Colossal Biosciences, founded in 2021 by entrepreneur Ben Lamm and Harvard geneticist George Church, has announced plans to de-extinct and tame the dodo bird, a flightless bird that became a symbol of extinction after it was wiped out by human activity on its home island of Mauritius.
Colossal is already working to breed the woolly mammoth and thylacine (also known as the Tasmanian tiger) and return them to the wild, writes Vice. In this process, the company hopes to introduce new technologies that will find application, in particular, in environmental biology and human health care.
The company turned to Beth Shapiro, an evolutionary biologist at the University of Santa Cruz, with a request to support the project. The team plans to return a “proxy” version of this unique bird — that is, a species with edited DNA rather than an exact clone — to its original habitat in Mauritius.
“I’ve always been fascinated by the dodo,” said Shapiro, who led a team that for the first time fully sequenced the dodo genome. “It’s the poster child, in a sad way, for how human habitat alteration can drive species to extinction.”
The flightless bird was so unique that its closest living relative is the Nicobar pigeon, a colorful flying bird that looks quite different from its famous extinct relative. Its whimsical look has made the dodo a cultural wonder almost from the moment European explorers came across it in the 17th century.
But some of the same characteristics that distinguish birds from the rest of the animal world have made them particularly vulnerable to extinction. Before Europeans introduced invasive animals to Mauritius, there were no mammals that preyed on birds. With no real experience of fighting predators, dodos were docile and easily destroyed. Such predation, as well as the rapid destruction of forest biotopes by man, led to the extinction of the dodo by the beginning of the 18th century.
Shapiro and colleagues are now piecing together a dodo-like animal using genomes sequenced from real specimens of the dodo, as well as those of its close relatives, such as the Nicobar pigeon and the Rodriguez solitaire, another extinct flightless bird that lived on the nearly the Island of Rodriguez.
The return of the dodo will have to begin with its reengineering.
“Once a species is extinct, it’s really not possible to bring back an identical copy,” Shapiro said. “The hope is that we can use, first, comparative genomics so we can get at least one, and hopefully more, dodo genomes that we can use to look and see how dodos are similar to each other, and different from things like the solitaire.”

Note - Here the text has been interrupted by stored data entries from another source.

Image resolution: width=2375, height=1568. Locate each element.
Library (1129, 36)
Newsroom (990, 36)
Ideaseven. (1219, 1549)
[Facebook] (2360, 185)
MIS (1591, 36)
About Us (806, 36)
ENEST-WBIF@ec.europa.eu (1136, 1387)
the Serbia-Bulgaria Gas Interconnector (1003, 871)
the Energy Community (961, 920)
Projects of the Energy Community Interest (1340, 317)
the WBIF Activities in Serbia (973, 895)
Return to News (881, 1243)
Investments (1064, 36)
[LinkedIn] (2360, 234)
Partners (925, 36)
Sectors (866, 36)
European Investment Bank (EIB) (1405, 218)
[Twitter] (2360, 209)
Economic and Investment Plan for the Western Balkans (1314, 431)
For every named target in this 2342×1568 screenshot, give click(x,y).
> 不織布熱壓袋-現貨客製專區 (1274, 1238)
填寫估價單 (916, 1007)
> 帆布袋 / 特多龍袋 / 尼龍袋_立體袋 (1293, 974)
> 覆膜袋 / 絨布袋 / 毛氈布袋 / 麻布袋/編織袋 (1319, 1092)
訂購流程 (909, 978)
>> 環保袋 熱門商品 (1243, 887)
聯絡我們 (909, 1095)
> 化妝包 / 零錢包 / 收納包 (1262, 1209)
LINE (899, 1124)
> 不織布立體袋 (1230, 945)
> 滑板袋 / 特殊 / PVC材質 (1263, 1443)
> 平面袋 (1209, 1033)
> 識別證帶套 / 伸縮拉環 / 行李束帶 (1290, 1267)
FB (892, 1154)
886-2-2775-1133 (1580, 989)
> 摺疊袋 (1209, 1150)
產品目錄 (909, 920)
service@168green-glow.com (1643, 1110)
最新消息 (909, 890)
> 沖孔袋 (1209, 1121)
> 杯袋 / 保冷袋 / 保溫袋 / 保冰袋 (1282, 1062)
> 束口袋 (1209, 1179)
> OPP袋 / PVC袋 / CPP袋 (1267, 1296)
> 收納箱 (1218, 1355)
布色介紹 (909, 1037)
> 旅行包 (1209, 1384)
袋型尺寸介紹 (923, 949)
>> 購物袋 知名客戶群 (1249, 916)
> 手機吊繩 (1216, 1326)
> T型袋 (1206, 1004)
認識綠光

The team will then compare them to the genomes of the Nicobar pigeon and other pigeons and identify mutations in that genome that may have some phenotypic effect that makes the dodo look like a dodo rather than a Nicobar pigeon.
Getting the right genetic ingredients for a dodo proxy is just the first hurdle in a long scientific quest. Researchers will also have to figure out how to place the dodo embryo in the egg so that a new generation of birds can successfully hatch.
As with many new fields, extinction science has many ethical nuances in addition to technical challenges.
“The question really is, how close will the proxy be to the extinct form?” says Tom Gilbert, director of the Center for Evolutionary Hologenomics at the University of Copenhagen, who recently joined Colossal’s advisory board.”What are you measuring? Genomic similarity? Physical similarity? Similarity in the niche it fills/what it does, even if it doesn’t look the same (e.g. if you can make an elephant able to live in the cold where it acts like a mammoth…is that enough?”
At the same time, Gilbert assured that he will definitely go to see the recreated mammoth, and noted that these charismatic proxy species can be an effective way to raise awareness about the fate of living species that are now under threat of extinction. Lamm and Shapiro also spoke about the potential of proxies to boost conservation and restoration efforts in endangered ecosystems.